__Assigned task__
Reproduce the entries that follow precisely, setting aside any images.

(Dataset entries)
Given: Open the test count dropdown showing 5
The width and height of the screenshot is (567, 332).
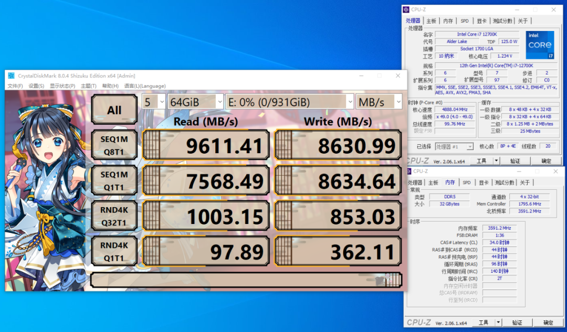Looking at the screenshot, I should pyautogui.click(x=154, y=102).
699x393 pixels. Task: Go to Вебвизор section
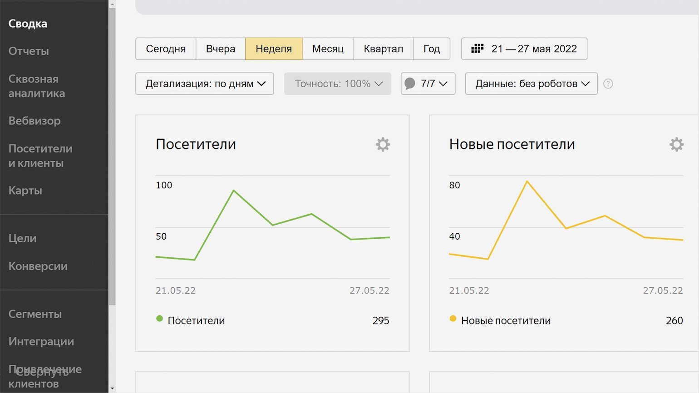coord(34,121)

__Answer space__
Given: Open the test count dropdown showing 5
The width and height of the screenshot is (567, 332).
Looking at the screenshot, I should pyautogui.click(x=154, y=102).
699x393 pixels. Task: Go to Вебвизор section
coord(34,121)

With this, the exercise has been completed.